How to complete this task -
What this exercise needs is every entry restated as written, with no pictures.

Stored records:

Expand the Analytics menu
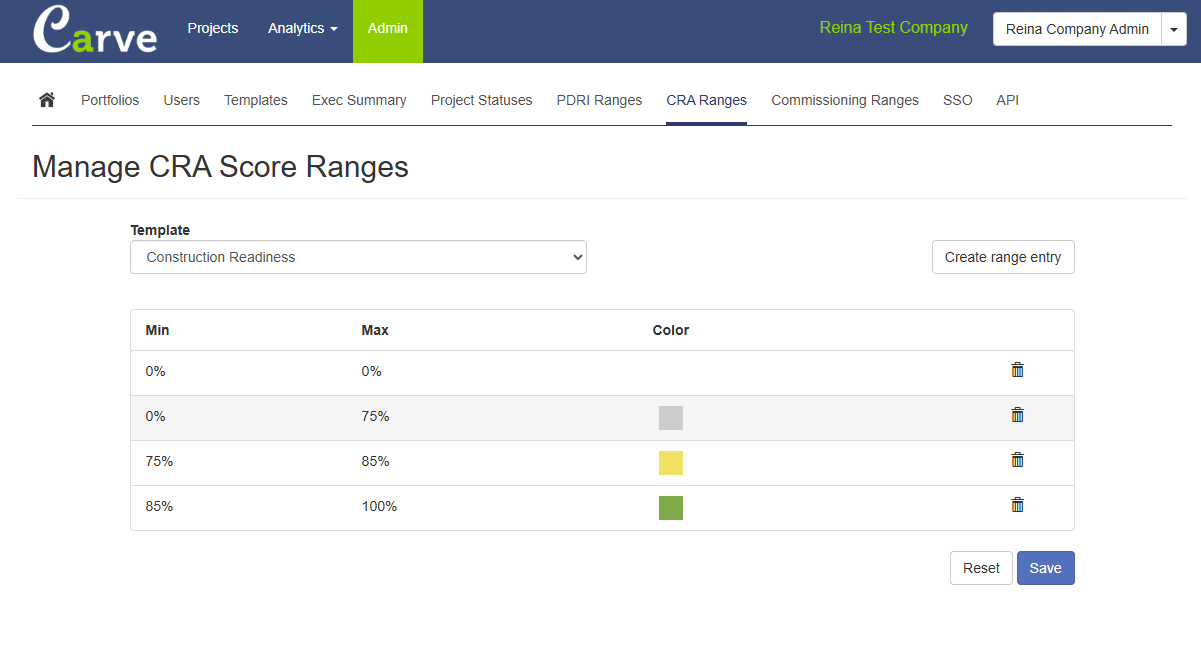The height and width of the screenshot is (650, 1201). click(302, 29)
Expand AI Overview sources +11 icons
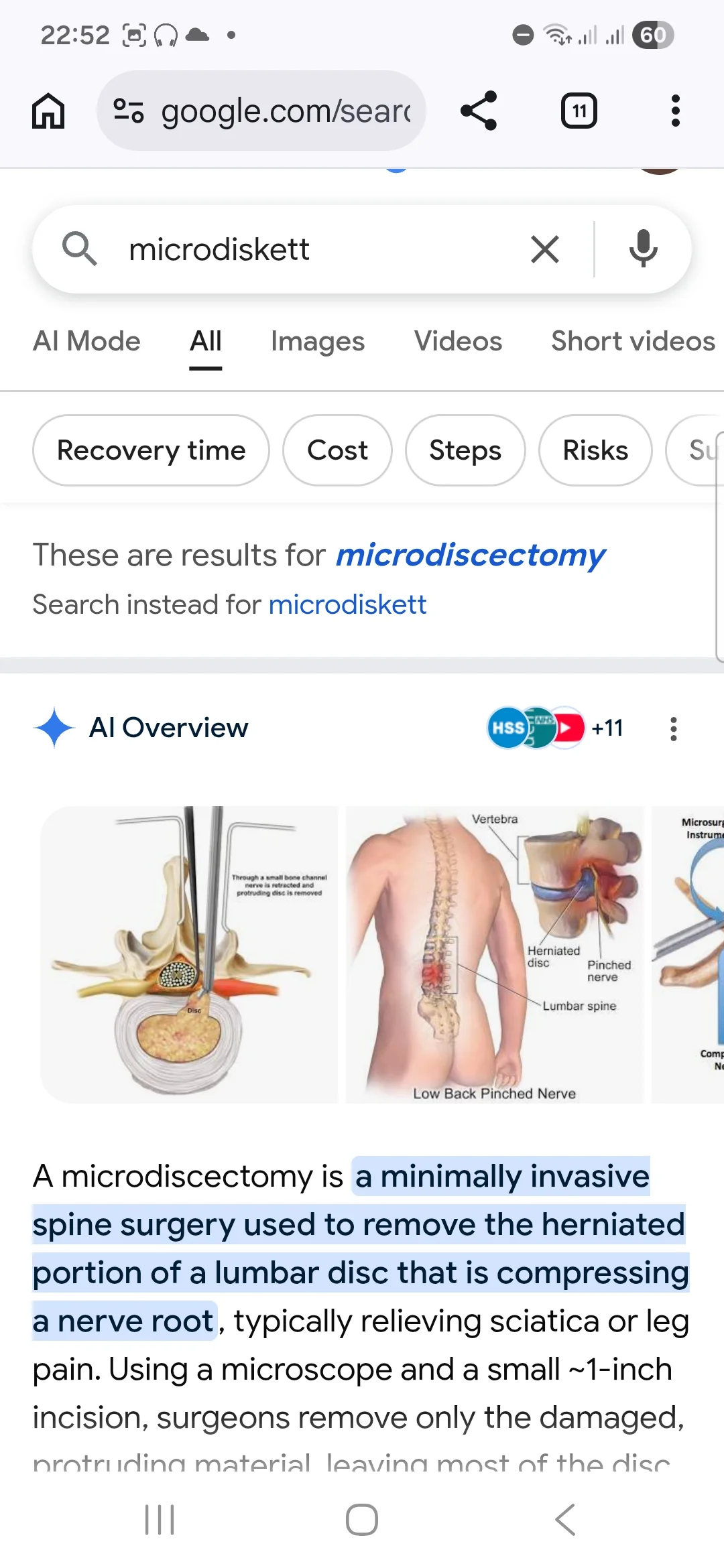The width and height of the screenshot is (724, 1568). tap(556, 728)
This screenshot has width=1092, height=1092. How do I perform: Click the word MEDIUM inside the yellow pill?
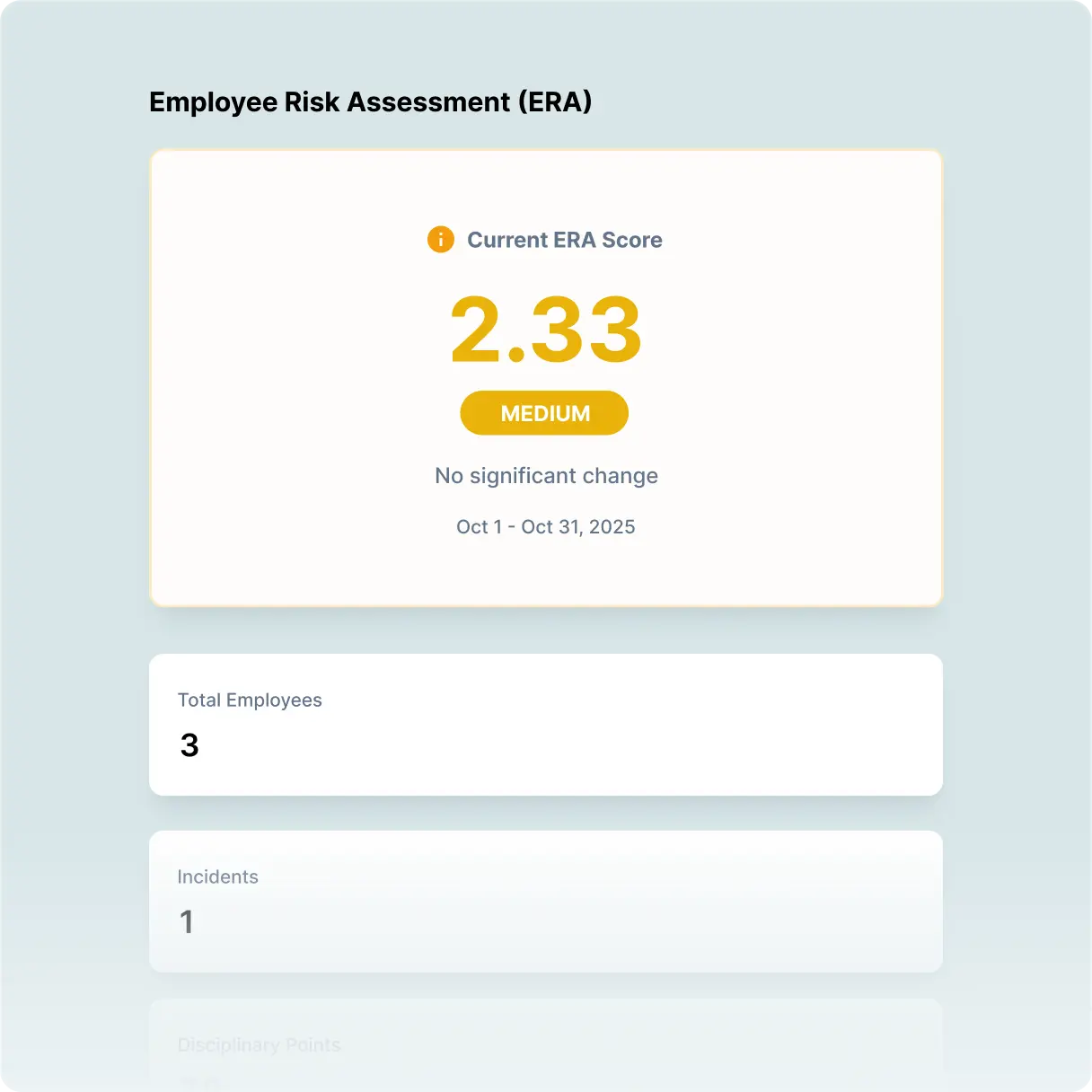(x=545, y=414)
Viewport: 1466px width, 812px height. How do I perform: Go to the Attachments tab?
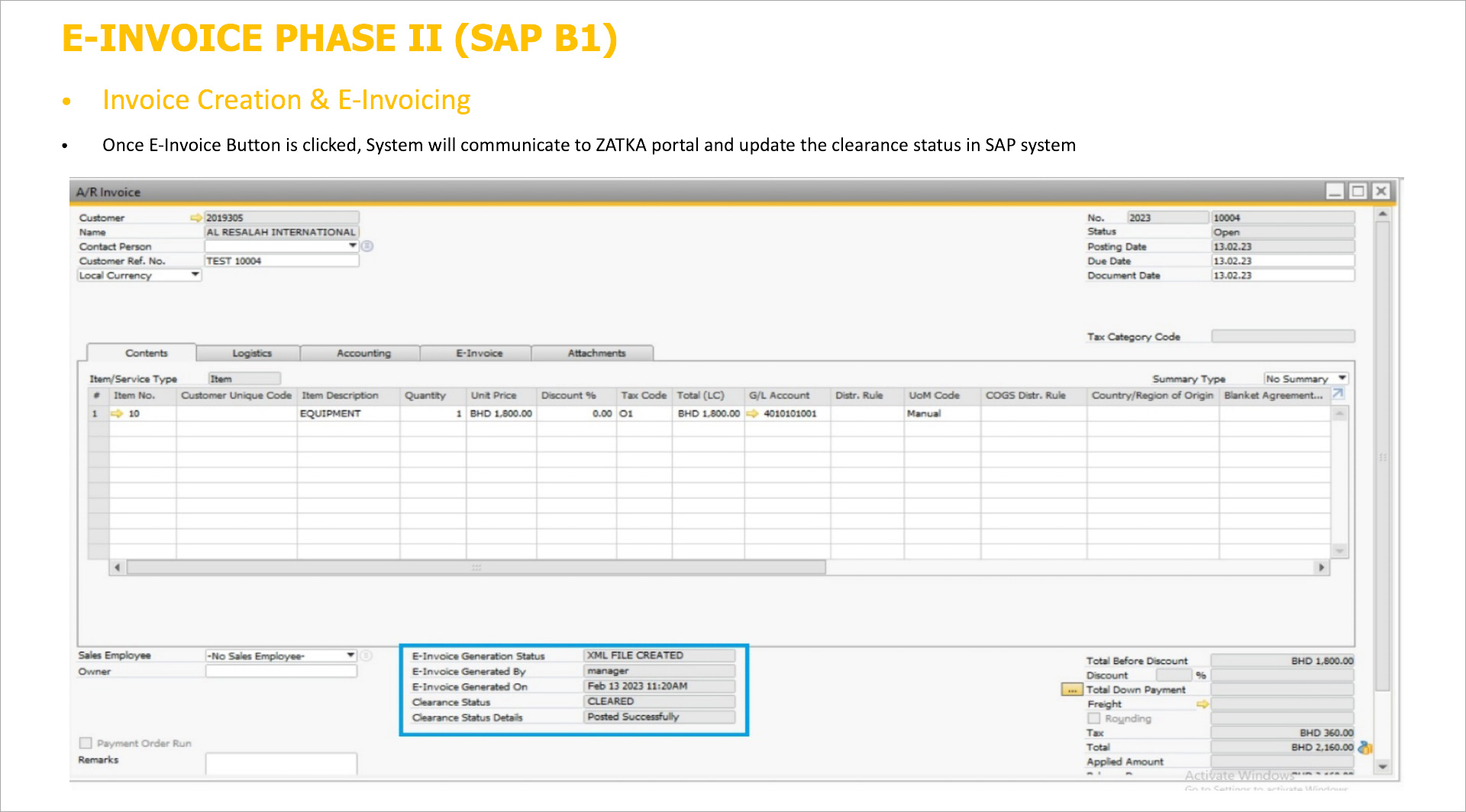click(x=596, y=353)
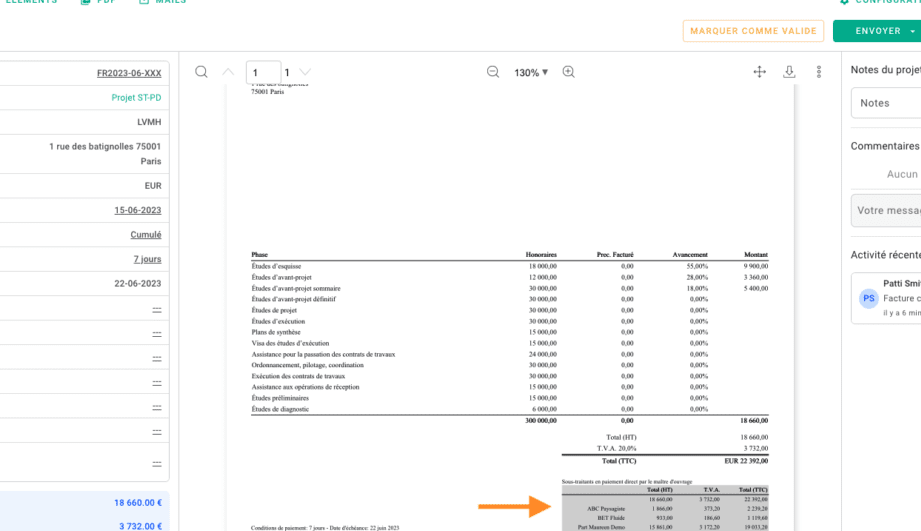Type in the Votre message comment box
The height and width of the screenshot is (531, 921).
[x=885, y=211]
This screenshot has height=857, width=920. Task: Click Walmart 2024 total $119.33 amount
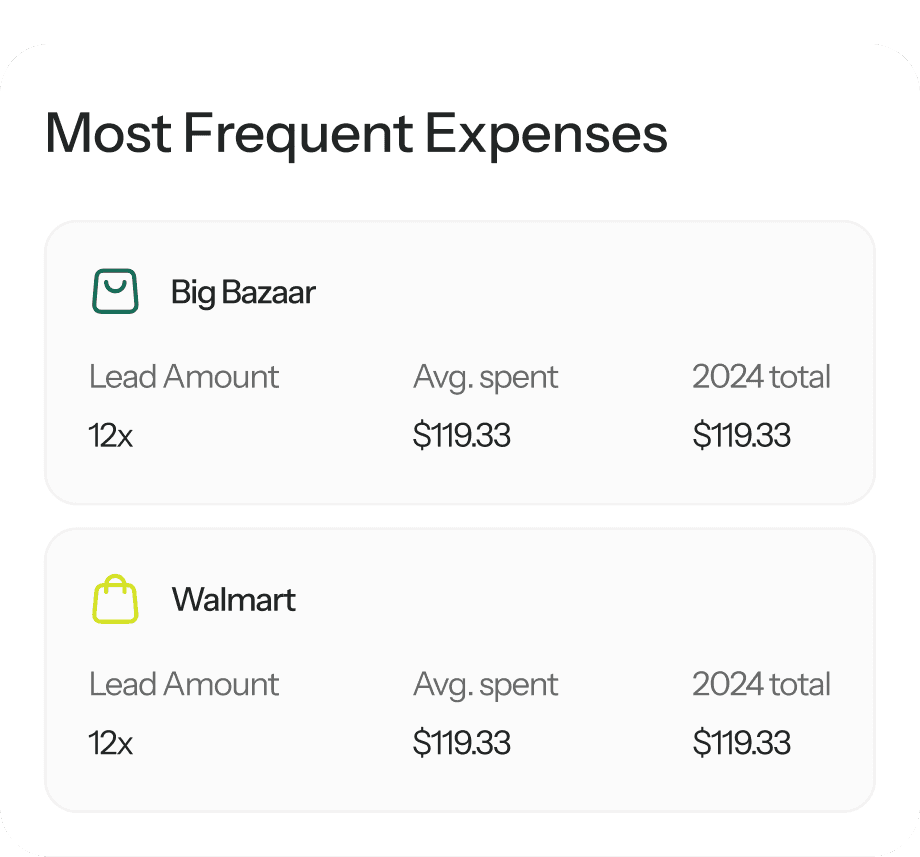pyautogui.click(x=742, y=743)
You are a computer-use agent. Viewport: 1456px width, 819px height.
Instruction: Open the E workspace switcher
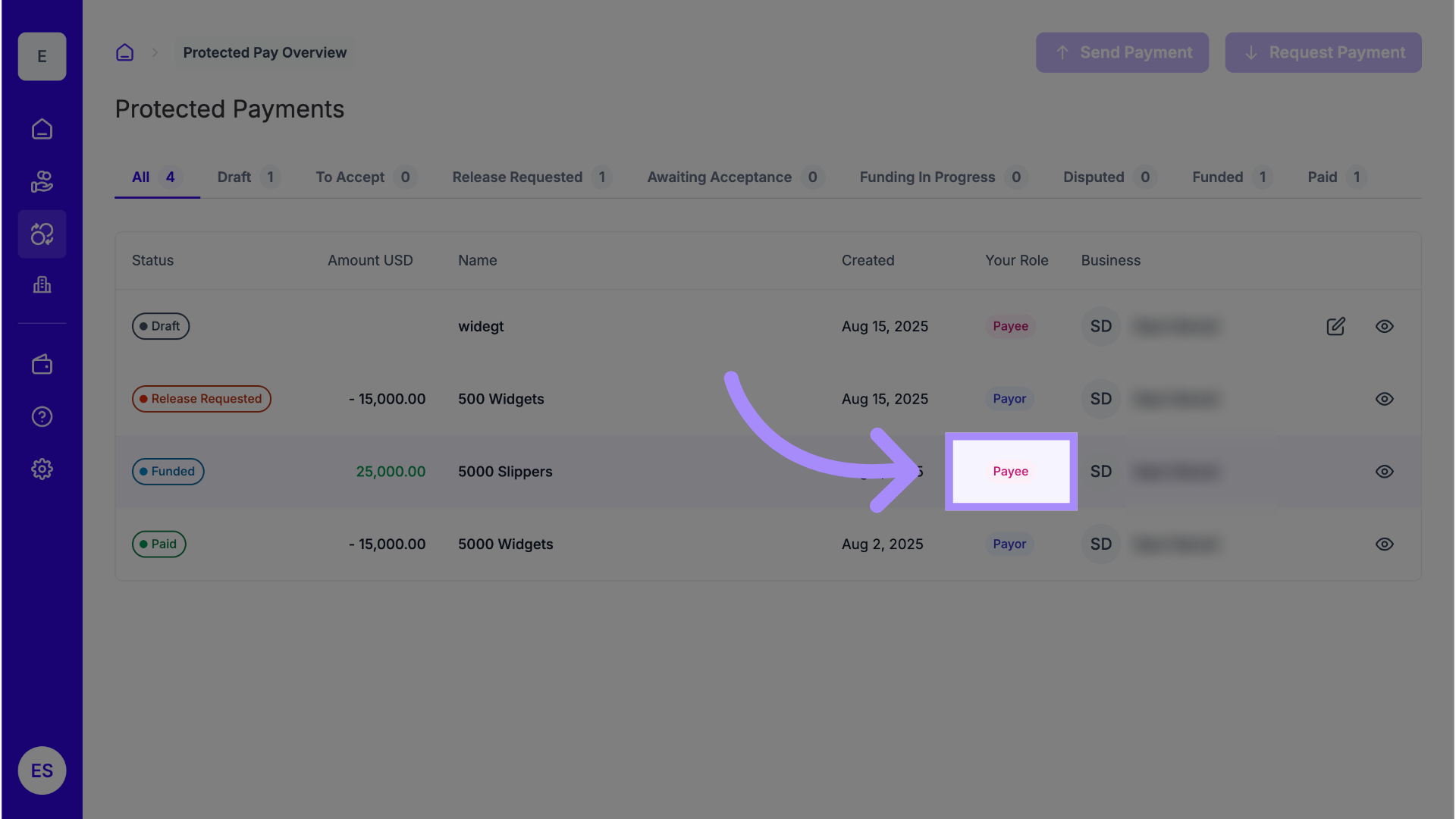pyautogui.click(x=42, y=57)
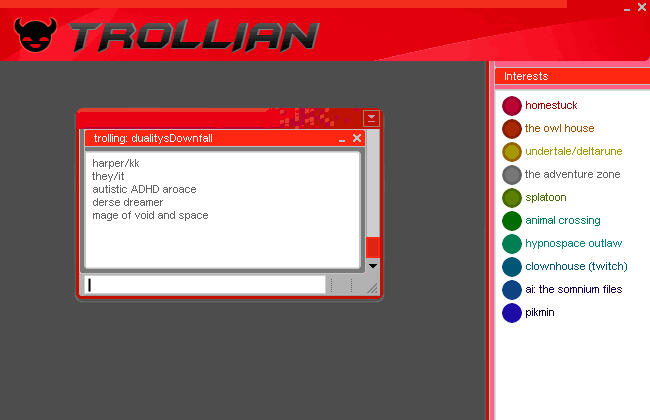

Result of the exercise -
Expand the Analytics menu
The height and width of the screenshot is (650, 1201). click(302, 29)
Expand AI Overview sources +11 icons
The width and height of the screenshot is (724, 1568). tap(556, 728)
This screenshot has width=1092, height=1092. How do I perform: Click the word MEDIUM inside the yellow pill?
(x=545, y=414)
Viewport: 1466px width, 812px height. How do I perform: Go to the Attachments tab?
click(x=596, y=353)
Type in the Votre message comment box
The height and width of the screenshot is (531, 921).
[x=885, y=211]
This screenshot has height=857, width=920. Task: Click Walmart 2024 total $119.33 amount
pyautogui.click(x=742, y=743)
You are a computer-use agent. Viewport: 1456px width, 819px height.
Instruction: Open the E workspace switcher
pyautogui.click(x=42, y=57)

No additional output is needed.